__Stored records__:
****************************************
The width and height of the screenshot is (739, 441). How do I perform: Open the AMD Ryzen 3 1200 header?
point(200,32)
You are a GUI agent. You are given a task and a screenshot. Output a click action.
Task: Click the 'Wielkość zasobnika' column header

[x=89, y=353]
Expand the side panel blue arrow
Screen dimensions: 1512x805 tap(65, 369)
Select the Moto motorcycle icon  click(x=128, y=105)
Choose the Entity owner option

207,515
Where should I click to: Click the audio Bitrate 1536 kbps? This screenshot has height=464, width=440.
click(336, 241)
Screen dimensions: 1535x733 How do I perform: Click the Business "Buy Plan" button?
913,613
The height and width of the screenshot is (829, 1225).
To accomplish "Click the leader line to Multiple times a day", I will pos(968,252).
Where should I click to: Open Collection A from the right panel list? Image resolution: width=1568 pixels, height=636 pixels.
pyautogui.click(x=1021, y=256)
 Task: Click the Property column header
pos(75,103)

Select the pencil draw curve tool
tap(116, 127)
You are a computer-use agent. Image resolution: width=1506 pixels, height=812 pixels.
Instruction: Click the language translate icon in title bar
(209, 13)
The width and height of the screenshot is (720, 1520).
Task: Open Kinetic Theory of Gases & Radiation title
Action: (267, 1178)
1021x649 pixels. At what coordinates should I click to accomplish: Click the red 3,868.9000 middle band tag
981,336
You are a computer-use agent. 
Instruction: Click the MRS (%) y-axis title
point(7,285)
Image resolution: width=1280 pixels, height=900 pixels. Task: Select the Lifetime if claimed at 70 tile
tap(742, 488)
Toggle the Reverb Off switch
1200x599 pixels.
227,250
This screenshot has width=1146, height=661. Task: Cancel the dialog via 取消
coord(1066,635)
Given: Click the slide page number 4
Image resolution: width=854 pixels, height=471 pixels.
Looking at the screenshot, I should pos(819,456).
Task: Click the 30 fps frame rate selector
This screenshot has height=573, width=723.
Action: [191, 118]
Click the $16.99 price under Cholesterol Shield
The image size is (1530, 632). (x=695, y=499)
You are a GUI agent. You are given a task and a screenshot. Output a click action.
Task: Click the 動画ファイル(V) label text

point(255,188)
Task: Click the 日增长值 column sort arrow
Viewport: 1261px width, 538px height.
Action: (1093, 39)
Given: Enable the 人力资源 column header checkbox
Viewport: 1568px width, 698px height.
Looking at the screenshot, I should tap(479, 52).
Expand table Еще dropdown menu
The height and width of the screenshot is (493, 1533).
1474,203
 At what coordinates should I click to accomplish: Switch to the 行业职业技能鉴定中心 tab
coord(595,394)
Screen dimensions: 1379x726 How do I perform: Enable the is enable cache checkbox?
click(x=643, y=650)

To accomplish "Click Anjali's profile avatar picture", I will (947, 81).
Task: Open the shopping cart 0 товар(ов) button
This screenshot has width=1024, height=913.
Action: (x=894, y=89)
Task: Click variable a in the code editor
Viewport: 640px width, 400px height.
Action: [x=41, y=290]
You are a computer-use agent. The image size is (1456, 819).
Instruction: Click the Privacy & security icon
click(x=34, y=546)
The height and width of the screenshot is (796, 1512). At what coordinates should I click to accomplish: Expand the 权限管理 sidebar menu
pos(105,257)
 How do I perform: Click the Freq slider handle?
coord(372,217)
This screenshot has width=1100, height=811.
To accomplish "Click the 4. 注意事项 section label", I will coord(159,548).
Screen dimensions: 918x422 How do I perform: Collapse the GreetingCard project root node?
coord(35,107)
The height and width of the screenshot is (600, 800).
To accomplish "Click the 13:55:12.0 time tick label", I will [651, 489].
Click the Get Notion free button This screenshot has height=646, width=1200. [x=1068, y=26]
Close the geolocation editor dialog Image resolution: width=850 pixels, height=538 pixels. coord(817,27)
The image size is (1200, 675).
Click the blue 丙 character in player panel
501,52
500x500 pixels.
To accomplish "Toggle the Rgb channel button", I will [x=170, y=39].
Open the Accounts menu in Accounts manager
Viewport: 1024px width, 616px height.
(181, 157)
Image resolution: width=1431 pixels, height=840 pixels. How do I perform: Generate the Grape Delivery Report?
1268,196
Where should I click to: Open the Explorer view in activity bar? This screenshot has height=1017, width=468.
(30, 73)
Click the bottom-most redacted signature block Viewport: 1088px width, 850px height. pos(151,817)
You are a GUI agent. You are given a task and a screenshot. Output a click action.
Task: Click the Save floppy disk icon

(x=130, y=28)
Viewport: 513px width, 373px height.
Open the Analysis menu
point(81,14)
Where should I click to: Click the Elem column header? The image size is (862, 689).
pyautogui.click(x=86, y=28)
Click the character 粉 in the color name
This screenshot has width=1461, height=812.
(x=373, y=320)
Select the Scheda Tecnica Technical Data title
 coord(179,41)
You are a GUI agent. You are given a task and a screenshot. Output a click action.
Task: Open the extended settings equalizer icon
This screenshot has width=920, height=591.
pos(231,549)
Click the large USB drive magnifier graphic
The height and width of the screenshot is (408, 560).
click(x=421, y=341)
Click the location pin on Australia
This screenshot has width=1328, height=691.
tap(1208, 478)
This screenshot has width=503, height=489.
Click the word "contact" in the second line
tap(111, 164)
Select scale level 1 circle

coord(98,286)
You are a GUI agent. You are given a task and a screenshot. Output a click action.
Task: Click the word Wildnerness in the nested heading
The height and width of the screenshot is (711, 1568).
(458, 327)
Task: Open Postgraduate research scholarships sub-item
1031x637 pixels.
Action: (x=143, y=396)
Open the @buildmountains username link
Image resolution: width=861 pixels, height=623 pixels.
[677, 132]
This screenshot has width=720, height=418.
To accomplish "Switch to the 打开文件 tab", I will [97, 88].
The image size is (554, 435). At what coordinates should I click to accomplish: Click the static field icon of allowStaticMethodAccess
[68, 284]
****************************************
__Task item__:
Only lines containing the string "computer" are needed. Pull each of them out of the records above.

__Problem solution__:
You are a computer-use agent. Image resolution: width=1506 pixels, height=812 pixels.
You are a computer-use agent. 
You are a computer-use agent. The image size is (1456, 819).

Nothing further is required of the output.